Start on time - great point you dont want to be giving report til 8 am or later neither do they want to be still getting report til then

Ask them to hold questions - interruptions just make it hard for you to maintain a train of thought you may very well be about to answer their questions if they would just allow you to finish.

If you start your shift preparing for report and as you work through your shift jotting down pertainate info, your report should write itself, and you will be ready when 0645 arrives (ideally)

lastly take a deep breath and just start talking

You will get better as you go

"This is a new system that we're all getting used to. Help me out and hold your questions on your specific patients until I run through everyone." And make people stick to that.

Gee whiz though ... why was this change made? This does not sound like something I would want on my unit.

Yeah I like the idea of asking people to hold questions till the end. I think I will do that.

Yeah I'm not a fan of this change. I guess it was done to include the nursing assistants more but they end up not getting all the information that they used to get from a assistant to assistant report.

I have to to do it for the first time tomorrow and Im super nervous. I'm realllyyyy not big on public speaking ugggg

I don't know what idiot came up with that system, but there is no way that a charge nurse can give a report to the oncoming charge nurse to the level of detail that is needed for appropriate care.

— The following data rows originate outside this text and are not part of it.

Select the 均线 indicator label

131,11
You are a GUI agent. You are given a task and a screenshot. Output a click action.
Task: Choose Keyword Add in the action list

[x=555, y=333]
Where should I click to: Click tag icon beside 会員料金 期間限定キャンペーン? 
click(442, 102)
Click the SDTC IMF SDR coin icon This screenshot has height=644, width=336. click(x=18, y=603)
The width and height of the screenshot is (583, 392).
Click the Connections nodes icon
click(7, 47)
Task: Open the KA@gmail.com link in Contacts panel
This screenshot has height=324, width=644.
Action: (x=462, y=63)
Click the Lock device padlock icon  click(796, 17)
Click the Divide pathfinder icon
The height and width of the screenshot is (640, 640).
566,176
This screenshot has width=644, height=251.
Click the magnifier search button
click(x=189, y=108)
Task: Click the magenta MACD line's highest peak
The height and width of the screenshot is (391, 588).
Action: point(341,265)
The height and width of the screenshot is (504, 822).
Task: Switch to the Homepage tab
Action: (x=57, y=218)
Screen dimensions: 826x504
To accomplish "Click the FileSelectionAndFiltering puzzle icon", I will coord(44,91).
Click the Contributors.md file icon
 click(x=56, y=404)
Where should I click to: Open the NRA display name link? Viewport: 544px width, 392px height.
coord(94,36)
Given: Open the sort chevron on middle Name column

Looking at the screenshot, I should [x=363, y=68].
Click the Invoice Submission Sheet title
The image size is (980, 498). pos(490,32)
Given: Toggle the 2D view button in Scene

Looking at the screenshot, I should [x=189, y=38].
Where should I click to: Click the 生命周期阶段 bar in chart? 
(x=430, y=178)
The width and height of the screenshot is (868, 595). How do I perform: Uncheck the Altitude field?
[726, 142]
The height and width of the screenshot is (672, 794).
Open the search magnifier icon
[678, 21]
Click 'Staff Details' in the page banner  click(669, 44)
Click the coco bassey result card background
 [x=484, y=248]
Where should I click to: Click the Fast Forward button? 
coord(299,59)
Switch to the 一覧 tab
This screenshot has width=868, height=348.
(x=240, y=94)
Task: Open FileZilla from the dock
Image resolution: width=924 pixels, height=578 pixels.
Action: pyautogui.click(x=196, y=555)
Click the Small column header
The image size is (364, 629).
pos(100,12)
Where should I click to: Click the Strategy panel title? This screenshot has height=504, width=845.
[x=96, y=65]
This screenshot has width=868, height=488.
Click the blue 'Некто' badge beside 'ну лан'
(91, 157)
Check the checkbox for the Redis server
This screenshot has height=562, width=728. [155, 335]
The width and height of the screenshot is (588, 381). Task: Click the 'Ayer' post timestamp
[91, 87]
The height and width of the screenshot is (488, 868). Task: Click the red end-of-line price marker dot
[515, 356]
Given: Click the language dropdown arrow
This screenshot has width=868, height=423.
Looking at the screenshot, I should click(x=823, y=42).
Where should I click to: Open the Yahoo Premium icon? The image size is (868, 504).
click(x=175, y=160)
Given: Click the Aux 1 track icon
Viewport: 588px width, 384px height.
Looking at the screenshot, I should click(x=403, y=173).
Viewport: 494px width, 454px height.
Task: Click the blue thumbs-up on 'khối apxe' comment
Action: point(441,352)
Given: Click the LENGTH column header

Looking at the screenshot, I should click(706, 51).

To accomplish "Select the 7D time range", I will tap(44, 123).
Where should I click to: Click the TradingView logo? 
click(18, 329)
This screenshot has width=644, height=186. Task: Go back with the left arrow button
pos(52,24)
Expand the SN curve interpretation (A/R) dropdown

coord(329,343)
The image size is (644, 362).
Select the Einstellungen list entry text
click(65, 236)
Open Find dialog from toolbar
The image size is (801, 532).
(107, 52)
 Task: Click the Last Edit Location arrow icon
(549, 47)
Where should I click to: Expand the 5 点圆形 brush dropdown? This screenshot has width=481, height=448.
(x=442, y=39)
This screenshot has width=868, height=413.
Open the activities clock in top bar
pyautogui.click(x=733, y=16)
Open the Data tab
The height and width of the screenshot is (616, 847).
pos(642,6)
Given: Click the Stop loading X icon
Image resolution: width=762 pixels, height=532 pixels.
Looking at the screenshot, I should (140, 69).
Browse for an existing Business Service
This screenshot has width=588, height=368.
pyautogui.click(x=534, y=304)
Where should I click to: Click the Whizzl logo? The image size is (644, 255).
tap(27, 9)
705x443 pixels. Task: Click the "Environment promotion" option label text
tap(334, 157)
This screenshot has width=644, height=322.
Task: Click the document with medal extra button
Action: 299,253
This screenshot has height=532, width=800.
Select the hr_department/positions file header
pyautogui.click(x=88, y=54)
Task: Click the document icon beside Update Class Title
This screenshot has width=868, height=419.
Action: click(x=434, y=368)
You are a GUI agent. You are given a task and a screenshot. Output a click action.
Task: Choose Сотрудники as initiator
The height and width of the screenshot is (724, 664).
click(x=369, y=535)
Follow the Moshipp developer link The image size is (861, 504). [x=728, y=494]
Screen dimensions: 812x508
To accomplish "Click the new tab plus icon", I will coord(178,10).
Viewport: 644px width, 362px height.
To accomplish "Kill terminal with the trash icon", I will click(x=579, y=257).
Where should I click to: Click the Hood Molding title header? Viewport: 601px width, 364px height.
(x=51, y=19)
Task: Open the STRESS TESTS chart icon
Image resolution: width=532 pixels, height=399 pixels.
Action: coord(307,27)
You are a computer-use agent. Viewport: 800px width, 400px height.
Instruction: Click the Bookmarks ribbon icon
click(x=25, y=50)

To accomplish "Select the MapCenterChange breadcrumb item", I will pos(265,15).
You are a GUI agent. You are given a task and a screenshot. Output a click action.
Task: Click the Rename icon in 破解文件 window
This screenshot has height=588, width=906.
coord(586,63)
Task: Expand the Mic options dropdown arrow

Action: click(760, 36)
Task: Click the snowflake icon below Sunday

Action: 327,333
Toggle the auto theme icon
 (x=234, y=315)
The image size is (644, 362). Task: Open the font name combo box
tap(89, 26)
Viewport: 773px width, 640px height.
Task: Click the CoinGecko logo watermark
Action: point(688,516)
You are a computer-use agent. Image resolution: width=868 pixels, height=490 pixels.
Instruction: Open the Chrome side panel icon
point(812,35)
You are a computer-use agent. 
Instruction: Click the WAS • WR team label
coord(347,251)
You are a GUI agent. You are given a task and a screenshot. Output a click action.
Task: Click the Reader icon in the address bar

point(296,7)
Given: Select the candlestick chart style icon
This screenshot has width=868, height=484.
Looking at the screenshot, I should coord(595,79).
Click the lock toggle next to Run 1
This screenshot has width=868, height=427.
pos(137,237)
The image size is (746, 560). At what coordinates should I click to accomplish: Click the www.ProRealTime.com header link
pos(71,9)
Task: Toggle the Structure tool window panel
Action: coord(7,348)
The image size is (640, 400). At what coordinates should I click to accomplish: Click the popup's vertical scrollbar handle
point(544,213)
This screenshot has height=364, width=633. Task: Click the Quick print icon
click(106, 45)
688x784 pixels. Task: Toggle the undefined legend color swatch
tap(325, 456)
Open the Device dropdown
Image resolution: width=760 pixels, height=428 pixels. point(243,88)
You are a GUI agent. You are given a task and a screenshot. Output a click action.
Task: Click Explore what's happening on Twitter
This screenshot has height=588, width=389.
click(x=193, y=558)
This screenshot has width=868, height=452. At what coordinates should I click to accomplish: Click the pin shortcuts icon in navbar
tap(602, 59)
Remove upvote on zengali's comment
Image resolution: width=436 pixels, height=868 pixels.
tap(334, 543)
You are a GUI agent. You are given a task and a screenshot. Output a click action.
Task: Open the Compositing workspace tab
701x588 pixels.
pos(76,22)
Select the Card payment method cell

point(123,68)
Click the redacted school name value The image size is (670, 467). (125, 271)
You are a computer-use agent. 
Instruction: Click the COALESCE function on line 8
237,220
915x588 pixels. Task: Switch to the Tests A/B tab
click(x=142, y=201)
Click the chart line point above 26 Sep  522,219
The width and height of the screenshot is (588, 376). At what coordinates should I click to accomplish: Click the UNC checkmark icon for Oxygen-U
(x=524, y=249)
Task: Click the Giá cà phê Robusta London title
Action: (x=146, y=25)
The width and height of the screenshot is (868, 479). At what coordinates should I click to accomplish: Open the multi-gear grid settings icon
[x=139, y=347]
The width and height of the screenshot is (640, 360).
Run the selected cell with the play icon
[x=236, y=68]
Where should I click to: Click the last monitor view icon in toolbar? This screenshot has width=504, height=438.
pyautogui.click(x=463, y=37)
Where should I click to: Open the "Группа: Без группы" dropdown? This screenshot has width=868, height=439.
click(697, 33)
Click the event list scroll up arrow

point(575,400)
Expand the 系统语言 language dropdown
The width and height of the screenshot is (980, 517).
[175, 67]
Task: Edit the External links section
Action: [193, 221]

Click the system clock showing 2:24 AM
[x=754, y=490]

Charge is different from regular staffing. The "need to know" is different.

I see problems in that unit's future.

With all of the push for bedside report, I am not sure why this is happening to your unit, however, make your own "brain" specific to report. Check in with the nurses under your charge often, and ask what is perteniant to report. Then just go down the lines of your brain. Remeber SBAR, which is another thing that seems to be pushed as of late.

I do think that after each patient, you can say "is there any questions?" Then move on. A brain that works for me looks like a calender without the numbers. Each column going across has a different item--First block identifying information and why they are there, second PMH and allergies, 3rd pertainent test results, next what needs to happen with the patient still, and the last for notes and other things not covered. It can be kept on the computer and updated as needed for the next shift.

Some EMARS also have the ability to generate a 24 hour update. You could also go off of that with some notes added if needed. If it becomes apparent quickly that this way of doing things doesn't work well, then I wouldn't hesitate to say that to the NM. As a charge nurse, I would be curious as to what necessitated the change, and perhaps see what other options are needed. There's also a push to not have every nurse hear the whole report in some facilities. Another option would be that each nurse meets with you 1:1 for report. All of it is quite time consuming, and I imagine the goal is to have the off going nurses to not leave the floor for report, due to risk of falls or some other "marker" that is being watched....

I don't know what idiot came up with that system, but there is no way that a charge nurse can give a report to the oncoming charge nurse to the level of detail that is needed for appropriate care. Charge is different from regular staffing. The "need to know" is different.

I see problems in that unit's future.

Exactly. What the charge needs to know in report is completely different from what the primary nurse needs to know and different again from what the NA's need to know.

Specializes in Acute Care Cardiac, Education, Prof Practice.

This is how an OB unit in my clinical rotations did report.

Specializes in Surgical, quality,management.

We do this on my ward. As the charge on the shift I get a relevant handover on all the pts clinical conditions discharge plans etc. After handover the nurses do a drug chart check to prevent the phone calls "did you give pt X drug Y?"

Then I and the other charge will run through what we need to talk about staffing issues difficult discharge planning etc

It means that everyone knows the same basics in all the pts so you don't have a nurse on break and noone know anything about the pt when they crash. Also it means the aides feel more of the team.